Chemist fighting for equal opportunities
In her research career, she is not just pleased with her own success. She is at her happiest when the whole research team is developing and making progress. She stresses that it must be possible for women to combine a research career with having a family. Gender equality and equal opportunities are important to medicinal chemist Alesia A. Tietze.
She was born in southern Russia, and then grew up in Minsk in Belarus, where her extended family were also living. And it was there that Alesia’s interest in medicines and chemistry was kindled when she was young.
Why did you choose to become a chemist?
“My maternal grandmother, like my mum, was a pharmacist. Grandma was responsible for pharmacies in our region of Russia when I was young. At her pharmacy there was a lab where creams and medicines were produced, and because I was so interested I was allowed to make my own vitamins there when I was about nine.
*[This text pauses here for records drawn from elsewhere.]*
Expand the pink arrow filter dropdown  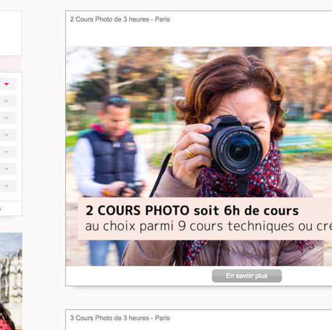click(x=6, y=84)
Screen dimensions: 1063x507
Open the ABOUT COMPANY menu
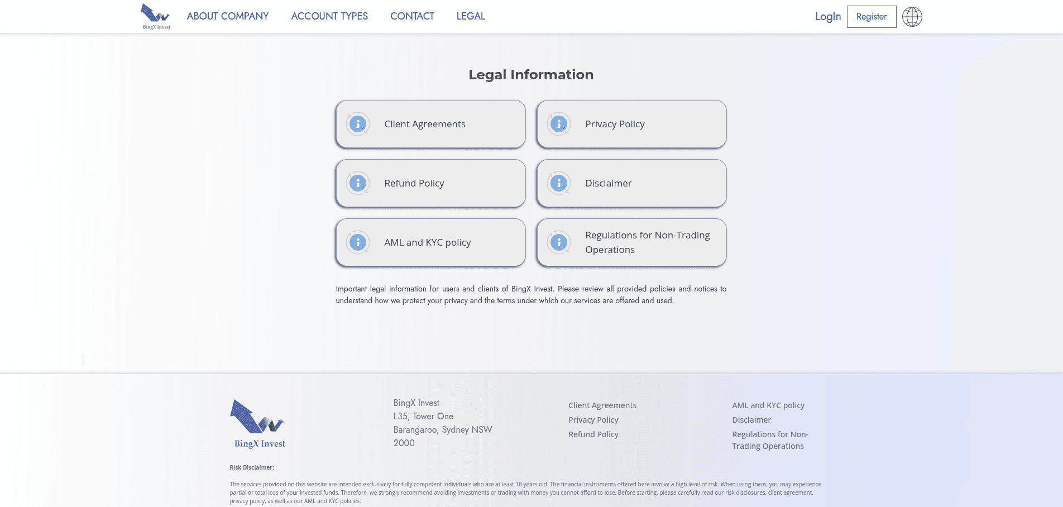pos(227,16)
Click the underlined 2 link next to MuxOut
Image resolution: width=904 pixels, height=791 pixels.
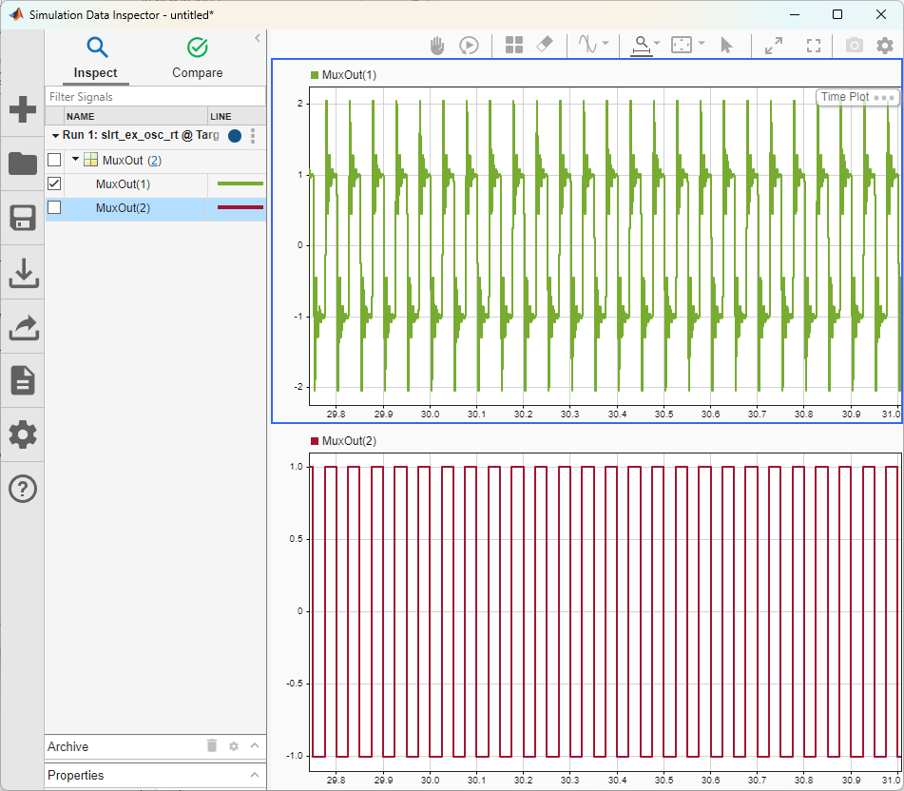pyautogui.click(x=153, y=160)
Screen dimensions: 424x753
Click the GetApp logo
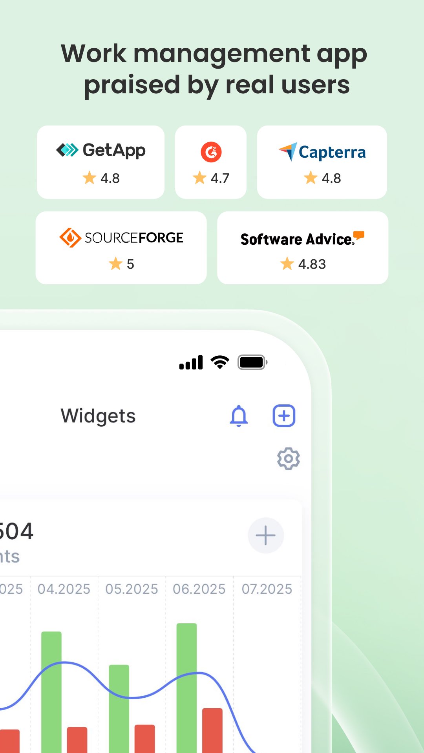coord(101,150)
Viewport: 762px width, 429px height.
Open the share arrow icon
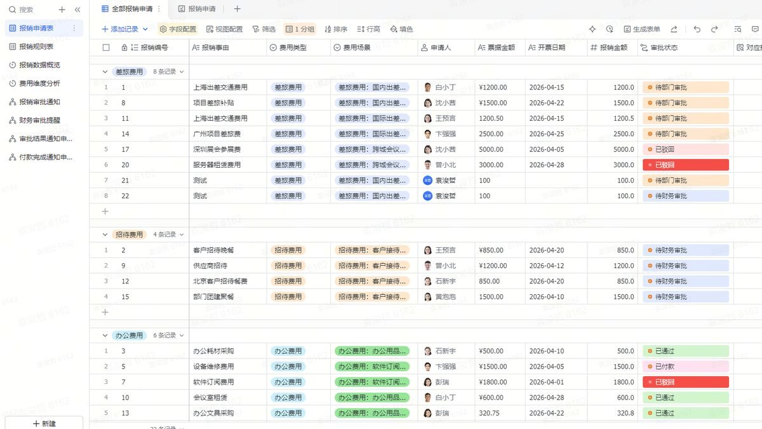point(674,29)
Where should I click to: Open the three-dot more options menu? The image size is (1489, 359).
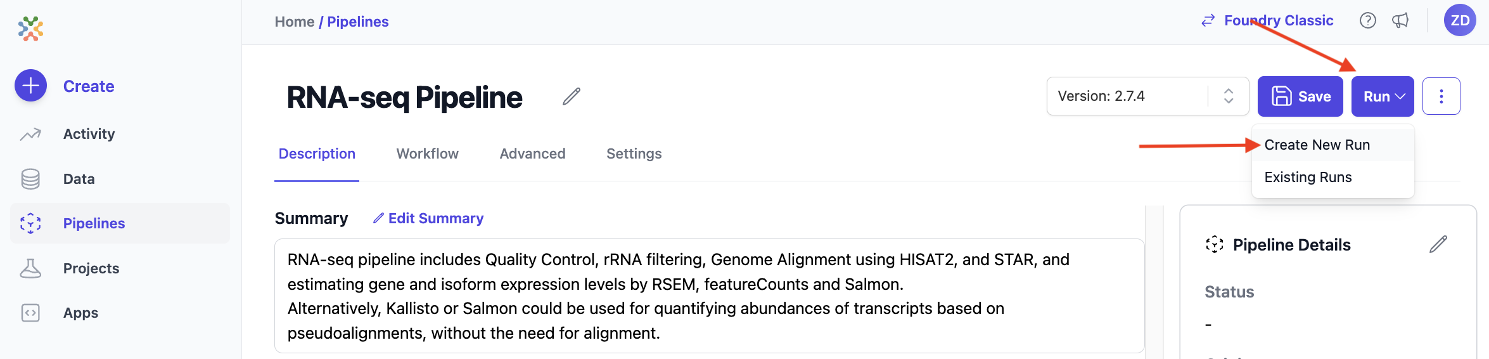[1441, 96]
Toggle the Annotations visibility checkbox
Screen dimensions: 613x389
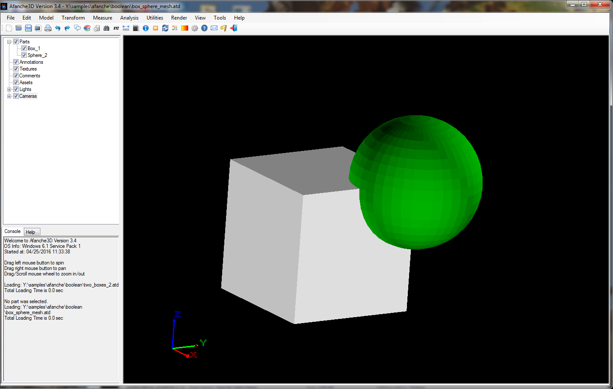click(16, 62)
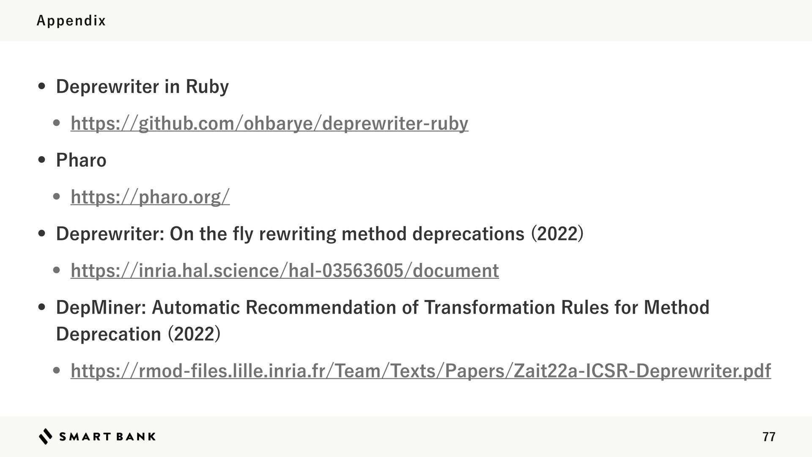This screenshot has width=812, height=457.
Task: Click the "Deprewriter in Ruby" bullet heading
Action: click(x=143, y=87)
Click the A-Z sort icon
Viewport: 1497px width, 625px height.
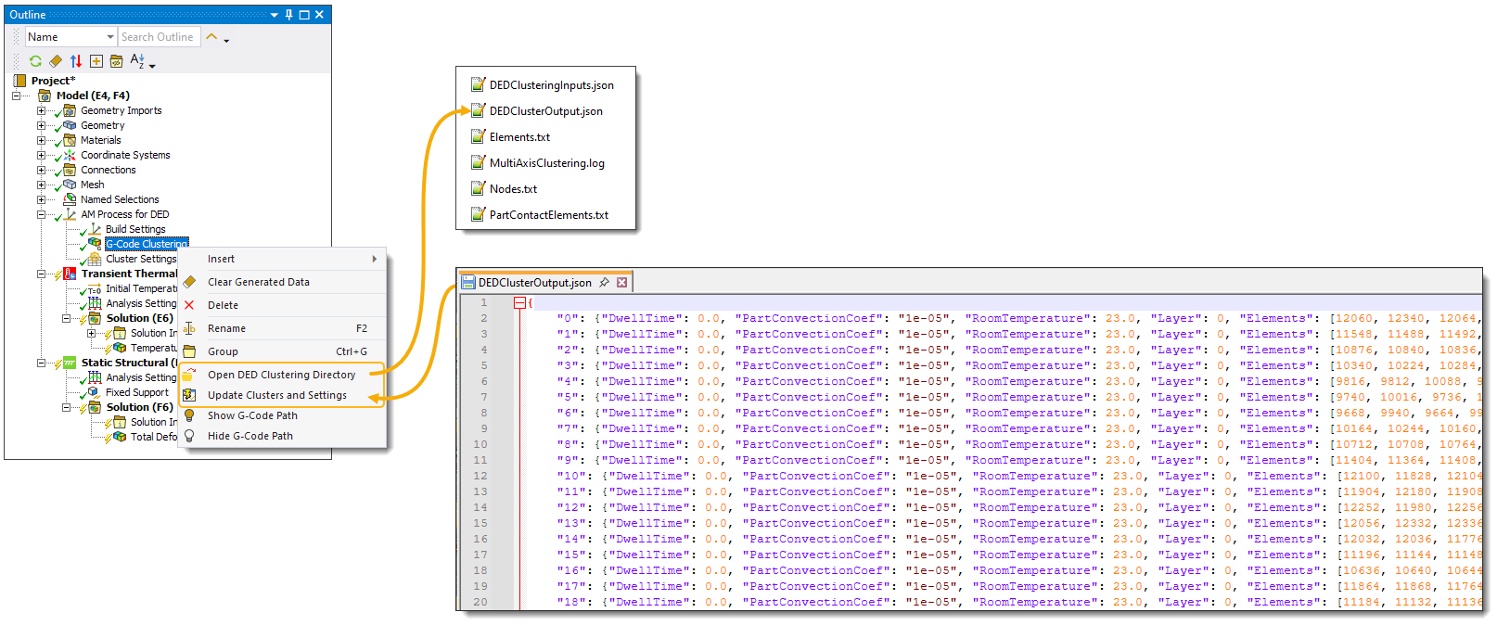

I already knew about the most common medicines and what they were used for at that age. So becoming a pharmacist was my dream from an early age!
“There was tough competition for places at the university in Minsk. I was delighted to be one of ten applicants selected for the joint degree programme for chemists and pharmacists, and received a government grant to cover the costs. But that particular year the quota for the pharmacy programme was full, so the Dean asked me if I could start by studying chemistry and switch to the pharmacy branch of the degree a year or so later. But when the time came for a switch, I had become so interested in chemistry that I did not want to change.”
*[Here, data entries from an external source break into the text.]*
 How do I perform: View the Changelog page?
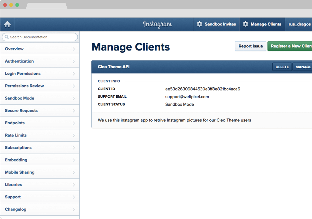15,209
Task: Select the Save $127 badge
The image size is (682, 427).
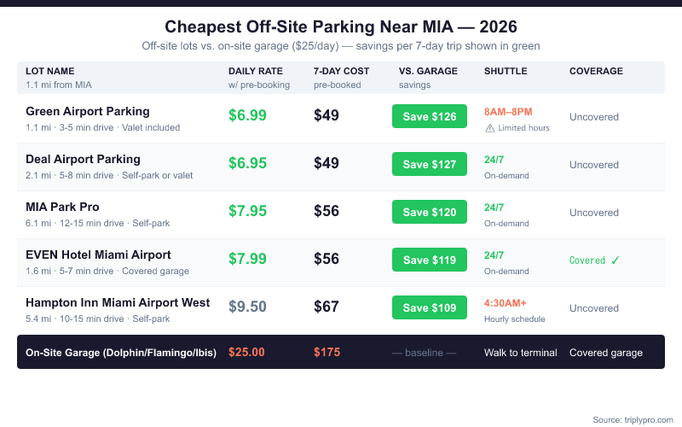Action: coord(430,165)
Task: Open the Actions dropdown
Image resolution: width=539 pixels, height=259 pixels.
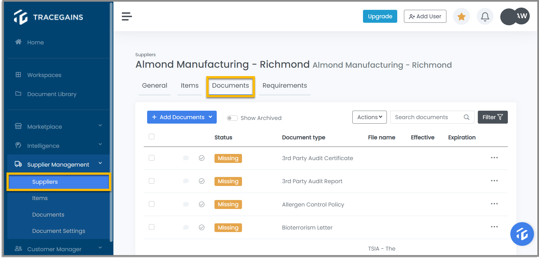Action: [x=369, y=117]
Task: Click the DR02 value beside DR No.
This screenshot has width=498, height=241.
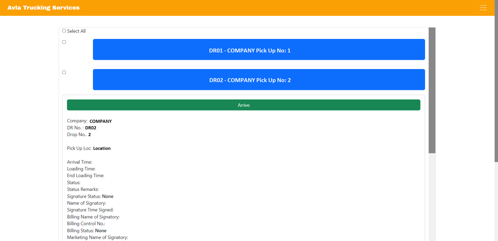Action: click(91, 128)
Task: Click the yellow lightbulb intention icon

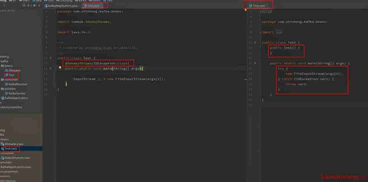Action: coord(61,68)
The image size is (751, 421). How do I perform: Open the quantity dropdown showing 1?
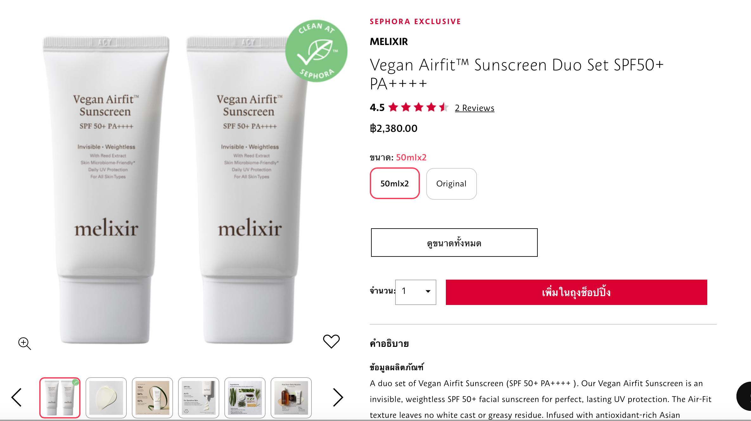415,292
How did you end up in Gothenburg?
“I was recruited here through the Wallenberg Centre for Molecular and Translational Medicine (WCMTM) at the University of Gothenburg. I was lucky enough to get a whole career package. It came with large grants and collaboration with AstraZeneca. Today, I have generous grants, interesting research projects, stimulating teaching, great colleagues and excellent opportunities for development. Contact with clinical work and with AstraZeneca are crucially important to me. So I have been very happy here so far. We will have to see how it develops.
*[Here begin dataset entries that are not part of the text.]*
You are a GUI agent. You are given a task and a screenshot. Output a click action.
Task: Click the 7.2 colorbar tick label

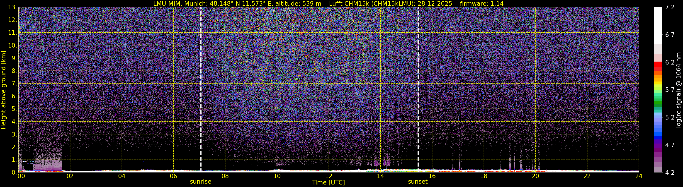[x=670, y=7]
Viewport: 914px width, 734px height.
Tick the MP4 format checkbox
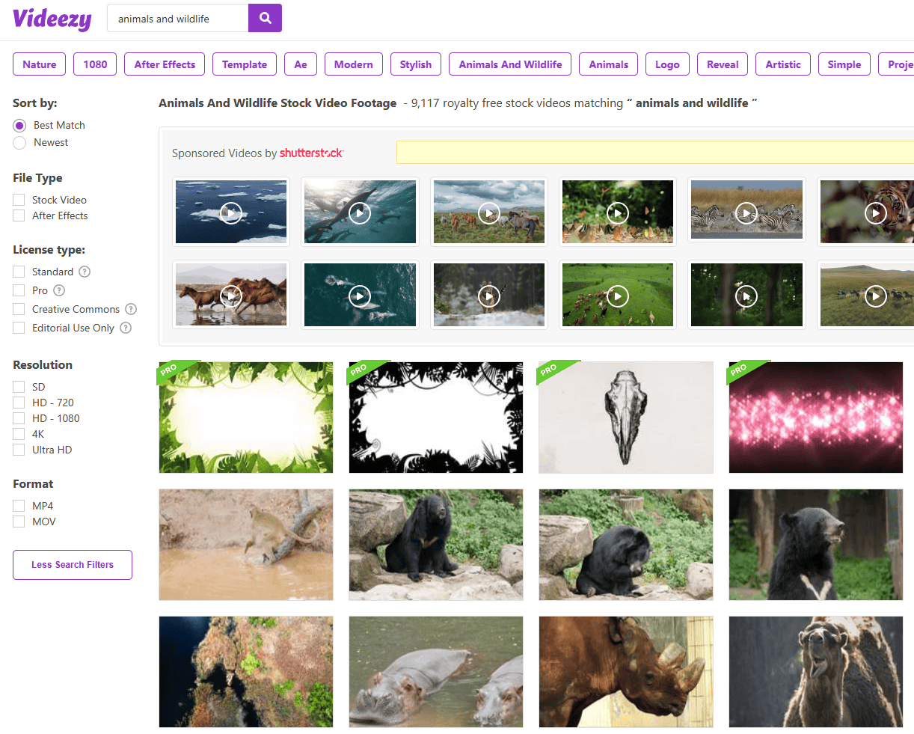click(19, 506)
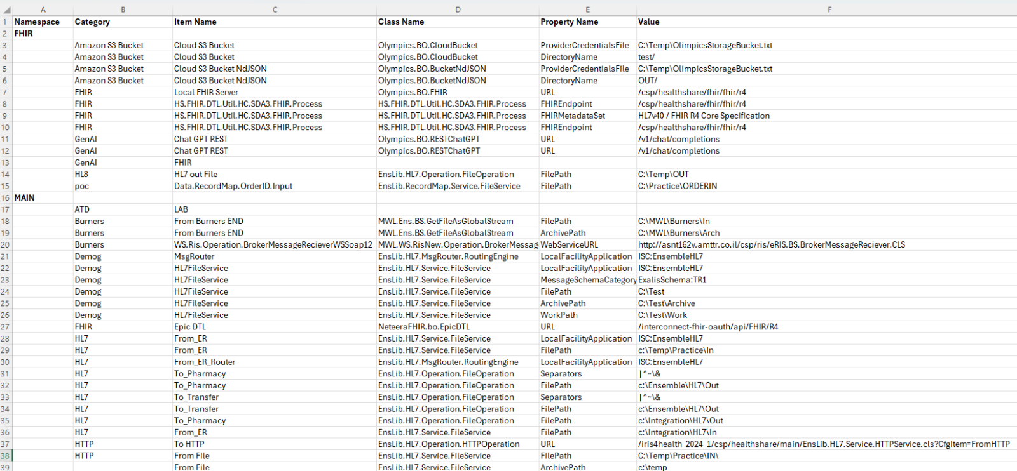Select the 'FHIRMetadataSet' property cell
This screenshot has height=471, width=1017.
tap(573, 116)
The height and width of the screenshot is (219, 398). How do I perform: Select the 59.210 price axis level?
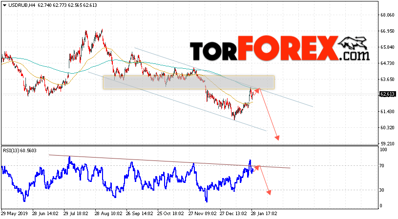point(387,143)
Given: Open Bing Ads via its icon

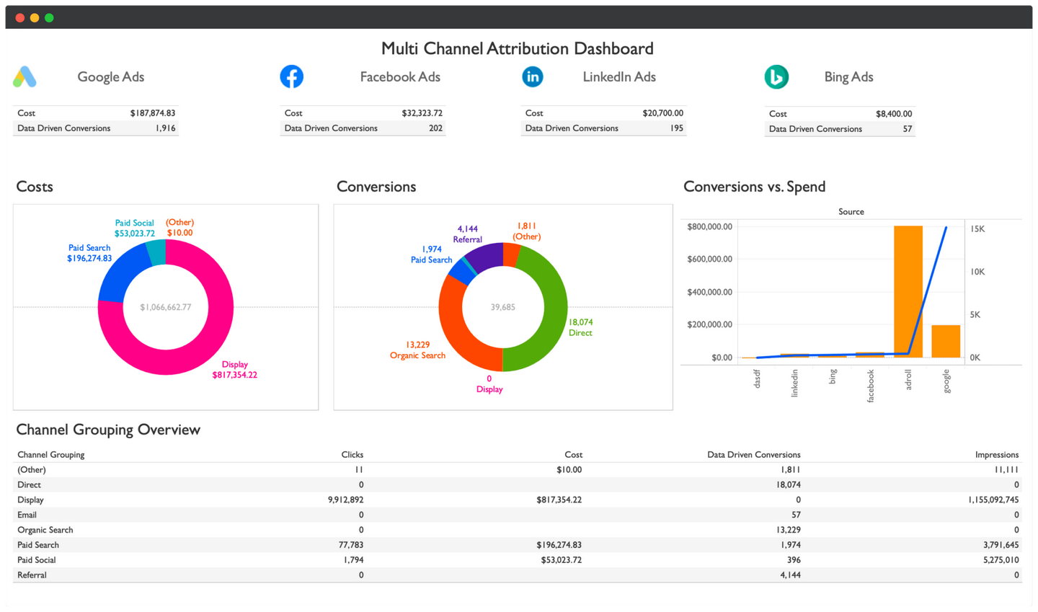Looking at the screenshot, I should (x=776, y=76).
Everyday life as a researcher is not particular dependent on fixed times. That has its benefits and drawbacks. My husband is also a researcher in chemistry, so I can definitely say that we take our jobs home with us. We can work evenings and even nights when the children are asleep. So sometimes it feels as though a 9 to 5 job would be great,” says Alesia with a laugh.
What is your research focus?
“I conduct research in chemical biology and study compounds that are found in nature. We then try to synthesise these compounds in the lab so that we can study their functions. The focus is on peptides – membrane proteins, which are chains of amino acids. These are vital elements in ion channels, which have various functions in the human body. Chemical information is transported through ion channels to our brains, for example when we have burnt ourselves. There are also peptides in nature that cannot be produced chemically. We aim to find methods to make this possible.
“I have a team consisting of researchers, postdocs and doctoral students. Two doctoral students are going to be recruited, and the Master’s students are also contributing. In one project, we are studying how natural biological compounds can be used and produced chemically to find new materials, for example to find sensor materials for synthetic artificial pores that could transport ions through a synthetic ion channel to be able to alter the ion selectivity. That’s something that would be of benefit to pharmaceutical research.”
When do you feel most content in your work?
“When my research group is doing well, when my students are successful and when the research is moving forward, of course. I like to see Master’s students and postdocs growing in their tasks and becoming independent. We have recently developed a method for synthesising membrane proteins and have produced ion channels artificially. The method has been published in Chemicals Science. Membrane proteins are difficult to handle and difficult to dissolve in water, so it has been challenging for us. Few labs in the world are able to do it. Being able to develop a functioning method was a real success.
“Teaching can also be fun if you have enough time to prepare. I am currently the course coordinator for a second-cycle course in medical chemistry. It’s a very communication-intensive course with lots of different components: lectures, seminars, laboratory assignments and projects. I really like this course, but wish I had more time for preparation.”
What are your driving forces, Alesia Tietze?
What is it that drives you most?
“Ideas are probably my biggest driver. When I look back at how my field of research has developed, I can see that the thoughts and ideas I had early on are frequently the kinds of things drug companies have worked on many years later.”
What is it like being a woman in academia?
“During my doctoral studies, and later as an independent researcher, I have worked the whole time for greater equality of opportunity and gender equality in the research world. So it came as a pleasant surprise to me to find that in Sweden conditions for women are better than in Germany.”
Do you have to work hard to be able to be a researcher?
“Being optimistic and positive helps me in my research job. I work hard, but I want to stress that I’m not a workaholic. Being easy to work with is also crucially important to me.”
Family: Married for 14 years. Her husband Daniel, whom she met in Germany, is also a researcher in chemistry. Two boys, aged 8 and 3.
Position: Associate senior lecturer
Leisure interests: Sewing clothing, upholstering furniture, jogging and going for walks with her family in the countryside at weekends.